[Pixel coordinate grounding data]
----

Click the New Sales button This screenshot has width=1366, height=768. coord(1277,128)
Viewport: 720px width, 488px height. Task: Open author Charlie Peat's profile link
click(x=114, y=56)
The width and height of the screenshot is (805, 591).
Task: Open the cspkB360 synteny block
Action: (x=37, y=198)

----

**Work task:** A complete and exact reproduction of the data is needed.

**Expected answer:**
Click the New Sales button This screenshot has width=1366, height=768. coord(1277,128)
Viewport: 720px width, 488px height. Task: Open author Charlie Peat's profile link
click(x=114, y=56)
The width and height of the screenshot is (805, 591).
Task: Open the cspkB360 synteny block
Action: (x=37, y=198)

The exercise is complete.